Task 1
Please duplicate the records from the line with "Tap fill-in arrow next to モジュロ 面白い" to the line with "Looking at the screenshot, I should coord(393,10).".

Hi, I have a Cisco Pix 515 and a Concentrator for the VPN side. I'm getting rid of these 2 and replacing them with 2 ASA 5520 (active/standby). I hope to eventually move the site to site VPN's and client VPN's over at some point and hope it's like the Concentrator to set them up. I was just wondering what the 5520 VPN IP will be? I guess the ASA 5520's "outside" interface will have the same external IP as the Pix (after migration), but will the VPN's also use this address or can I use the public IP the concentrator after migration or will it simply use the "outside" IP of the ASA?

Thanks

4 Replies 4

JORGE RODRIGUEZ
Level 10
Level 10

Andy, I would like to provide you with couple of links for you to be aware of some differences between Cisco VPN concentrator and Cisco ASA specifically PPTP which is the Microsoft client I would say still largely used these days. If you are planning in the near future getting rid of the VPN concentrator and the use of PPTP asa does not support it as an end point for pptp unless you have a Windows Remote access server and let PPTP pass through and keep your PPTP users but hopefully this is not your case.

I would suggest though since you are replacing the PIXes with ASA to start building your standards for using Cisco VPN client in the ASA, you could have both in parallel while migrating your users to Cisco VPN client using the ASA end point.

Migrating from VPN Concentrator 3000 to ASA

http://www.cisco.com/en/US/docs/security/asa/asa70/vpn3000_upgrade/upgrade/guide/miFeatureDiffs.html

With ASA there are quite few options for Remote access such as Clientless SSL VPN remote access, see bellow link for Remote access basic configuration etc..

ASA Remote Access VPN

http://www.cisco.com/en/US/products/ps6120/products_configuration_example09186a008060f25c.shtml#intro

AS for the VPN clients IPs you have several options, either you could create VPN ip Pool from the same ASA applience where your users will be assign dynamic IP addresses once connected, however, you also have the option to use DHCP relay where you could use Windows DCHP server to assign your VPN users IP addresses. For authentication you could use ASA local users database using AAA for authentication or have external Windows IIS RADIUS server for authentication .

I think since you have VPN concentrator in production you can have both in parallel functioning and start migrating your L2L connections without minimal downtime as well as begin implementing Remote access using Cisco VPN and start testing it.

Supplied material
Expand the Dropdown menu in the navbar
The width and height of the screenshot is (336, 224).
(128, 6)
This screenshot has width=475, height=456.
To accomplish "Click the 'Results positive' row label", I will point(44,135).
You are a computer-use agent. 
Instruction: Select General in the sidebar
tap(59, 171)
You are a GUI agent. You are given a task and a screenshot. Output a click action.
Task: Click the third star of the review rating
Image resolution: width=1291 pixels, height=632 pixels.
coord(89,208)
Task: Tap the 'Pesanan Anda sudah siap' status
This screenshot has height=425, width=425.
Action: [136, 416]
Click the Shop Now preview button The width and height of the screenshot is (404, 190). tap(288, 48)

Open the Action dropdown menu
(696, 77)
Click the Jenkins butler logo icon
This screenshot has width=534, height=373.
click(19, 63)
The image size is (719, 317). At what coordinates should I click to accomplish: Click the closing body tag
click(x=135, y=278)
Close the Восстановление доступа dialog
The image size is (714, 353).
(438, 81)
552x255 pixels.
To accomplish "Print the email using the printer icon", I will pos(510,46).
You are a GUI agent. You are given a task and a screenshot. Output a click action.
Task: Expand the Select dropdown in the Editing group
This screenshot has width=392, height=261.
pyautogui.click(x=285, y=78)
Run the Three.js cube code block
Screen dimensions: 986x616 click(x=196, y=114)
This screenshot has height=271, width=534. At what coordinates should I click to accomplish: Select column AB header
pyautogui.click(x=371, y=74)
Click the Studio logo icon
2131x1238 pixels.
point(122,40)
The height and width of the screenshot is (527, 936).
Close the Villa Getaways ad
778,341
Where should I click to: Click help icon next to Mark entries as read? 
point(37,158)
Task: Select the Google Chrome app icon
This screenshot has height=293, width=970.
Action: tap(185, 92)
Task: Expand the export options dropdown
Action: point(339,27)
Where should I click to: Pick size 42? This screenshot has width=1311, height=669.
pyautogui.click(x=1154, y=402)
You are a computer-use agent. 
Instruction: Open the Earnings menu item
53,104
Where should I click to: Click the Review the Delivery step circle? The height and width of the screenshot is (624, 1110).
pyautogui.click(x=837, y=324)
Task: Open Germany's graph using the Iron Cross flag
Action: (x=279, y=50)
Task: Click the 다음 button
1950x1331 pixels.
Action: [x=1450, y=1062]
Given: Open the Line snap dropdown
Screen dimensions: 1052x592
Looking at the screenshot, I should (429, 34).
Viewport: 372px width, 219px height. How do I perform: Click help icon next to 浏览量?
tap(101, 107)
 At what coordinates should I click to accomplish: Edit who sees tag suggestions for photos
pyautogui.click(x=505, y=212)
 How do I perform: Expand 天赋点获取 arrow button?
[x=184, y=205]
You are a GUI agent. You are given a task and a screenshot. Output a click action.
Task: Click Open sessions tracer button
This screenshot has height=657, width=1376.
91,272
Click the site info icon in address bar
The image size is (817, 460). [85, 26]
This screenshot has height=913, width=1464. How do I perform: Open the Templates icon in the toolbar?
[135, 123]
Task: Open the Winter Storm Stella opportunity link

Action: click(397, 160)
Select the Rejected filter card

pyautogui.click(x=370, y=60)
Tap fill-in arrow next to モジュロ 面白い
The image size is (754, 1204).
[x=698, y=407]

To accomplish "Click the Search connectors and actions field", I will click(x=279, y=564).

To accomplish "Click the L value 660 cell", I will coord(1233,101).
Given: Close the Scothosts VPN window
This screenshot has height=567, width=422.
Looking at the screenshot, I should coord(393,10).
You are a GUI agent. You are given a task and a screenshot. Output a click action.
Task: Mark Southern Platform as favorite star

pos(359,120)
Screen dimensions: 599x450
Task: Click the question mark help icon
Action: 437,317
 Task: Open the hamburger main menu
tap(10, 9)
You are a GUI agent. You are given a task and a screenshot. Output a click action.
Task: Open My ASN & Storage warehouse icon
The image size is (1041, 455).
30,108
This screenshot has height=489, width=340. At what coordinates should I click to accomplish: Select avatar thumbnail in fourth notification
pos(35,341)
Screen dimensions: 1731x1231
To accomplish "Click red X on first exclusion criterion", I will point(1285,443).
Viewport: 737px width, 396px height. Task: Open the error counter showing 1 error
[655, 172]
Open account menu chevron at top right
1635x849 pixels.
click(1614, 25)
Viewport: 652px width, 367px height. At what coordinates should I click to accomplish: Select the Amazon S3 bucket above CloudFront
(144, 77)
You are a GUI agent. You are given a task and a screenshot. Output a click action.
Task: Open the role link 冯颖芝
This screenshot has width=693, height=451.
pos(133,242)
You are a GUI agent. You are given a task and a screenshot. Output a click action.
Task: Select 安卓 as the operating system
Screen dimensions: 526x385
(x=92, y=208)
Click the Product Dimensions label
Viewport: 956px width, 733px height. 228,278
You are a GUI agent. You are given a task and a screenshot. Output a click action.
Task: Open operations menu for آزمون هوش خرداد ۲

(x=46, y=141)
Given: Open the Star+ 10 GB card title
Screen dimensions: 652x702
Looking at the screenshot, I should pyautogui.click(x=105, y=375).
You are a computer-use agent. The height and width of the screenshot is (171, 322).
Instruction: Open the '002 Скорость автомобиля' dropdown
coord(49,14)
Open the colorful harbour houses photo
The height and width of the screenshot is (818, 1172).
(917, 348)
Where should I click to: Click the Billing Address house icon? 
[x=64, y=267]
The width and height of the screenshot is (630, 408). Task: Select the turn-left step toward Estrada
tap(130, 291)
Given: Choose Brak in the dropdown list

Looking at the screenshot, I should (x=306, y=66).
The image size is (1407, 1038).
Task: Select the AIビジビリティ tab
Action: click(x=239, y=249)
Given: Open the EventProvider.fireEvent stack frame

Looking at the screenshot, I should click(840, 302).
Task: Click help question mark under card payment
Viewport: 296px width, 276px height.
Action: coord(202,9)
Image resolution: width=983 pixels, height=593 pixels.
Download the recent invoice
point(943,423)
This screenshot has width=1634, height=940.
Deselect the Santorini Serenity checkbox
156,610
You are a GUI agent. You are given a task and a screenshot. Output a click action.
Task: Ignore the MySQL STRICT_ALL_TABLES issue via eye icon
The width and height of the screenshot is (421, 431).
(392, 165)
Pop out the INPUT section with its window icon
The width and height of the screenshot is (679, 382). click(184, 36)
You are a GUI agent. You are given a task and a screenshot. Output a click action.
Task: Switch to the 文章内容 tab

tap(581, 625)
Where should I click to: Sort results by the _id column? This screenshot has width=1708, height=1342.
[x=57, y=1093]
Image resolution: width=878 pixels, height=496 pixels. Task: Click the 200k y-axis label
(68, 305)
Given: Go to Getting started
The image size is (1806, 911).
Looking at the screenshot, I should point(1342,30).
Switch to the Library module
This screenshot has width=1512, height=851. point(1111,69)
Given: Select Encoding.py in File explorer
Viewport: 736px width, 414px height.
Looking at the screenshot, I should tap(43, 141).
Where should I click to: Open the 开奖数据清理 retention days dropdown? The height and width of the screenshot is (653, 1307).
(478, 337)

Task 2
Pick up the forum reply on moving VPNs from a Cisco concentrator to an ASA where it stops.

Result 1
Tap fill-in arrow next to モジュロ 面白い
The image size is (754, 1204).
[x=698, y=407]

To accomplish "Click the Search connectors and actions field", I will click(x=279, y=564).

To accomplish "Click the L value 660 cell", I will coord(1233,101).
Given: Close the Scothosts VPN window
This screenshot has height=567, width=422.
Looking at the screenshot, I should coord(393,10).

Result 2
On your migration of PIX and ASA outside interface IP address you have few options but the one that comes to mind is a hut cutover which is much easier and better to fall back to PIX in the event you run into problems. What I would is to build your ASA offline configuration access lists, static NATs, NAT pools interfaces configuration as that of the PIX and plan a hot cutover. If you need further assistance we are always here to assist in anything we can.

Rgds

Jorge

Jorge Rodriguez

Thanks Jorge for your detailed response. I forgot to mention all my client connections do use the Cisco VPN client and point to the concentrator 3015's public ip and I use windows radius for authentication. I'm not sure if dhcp relay is in use, I'm pretty sure users are getting an IP assigned to them from the concentrator, is this possible?

What I might do then is get the asa up and just doing the job the pix did and continue to use the concentrator for VPN's, once I'm happy the asa is ok then practise with client VPN on the asa, I then will need to somehow change the client VPNs to point to the new external IP of the asa.

Does this sound like a logical plan?

Yes this sounds as a very good plan, if your users are currently using Cisco VPN client that makes things esier at leats for the client side where you do not need to have your users install Cisco VPN client for that matter.

As for your Plan again, it is good, that will leave you room to implement VPN in the ASA5510 and test it while having the concentrator up in production, when test indicate success on the ASA you can gradually migrate users to point to new VPN ASA outside IP address.

As for your 1st question on the DHCP in concentrator the applience has the option to use local user database as well as assign the users IP address defined localy at the concentrator, you could confirm this by looking if you have external DHCP as well as External Autentication server in the device.

That can be found at:

For authentication

Configuration>System>Servers>Authentication

For Accounting

Configuration>System>Servers>Accounting

For DHCP external

Configuration>System>Servers>DHCP

If you see external servers configured in VPN concentrator in above means these tasks are administered by external servers.

On the other hand if you go to address management at:

Configuration>system>Address Management>assigment

and

Configuration>System>Address Management Pools

you will see if the options checked off either to use internal address pool or external DHCP services.

Rgds

Jorge

Jorge Rodriguez

Looks like I use a local DHCP pool on the concentrator, does the ASA do this?

What is the Accounting used for? I use the Authentication for RADIUS.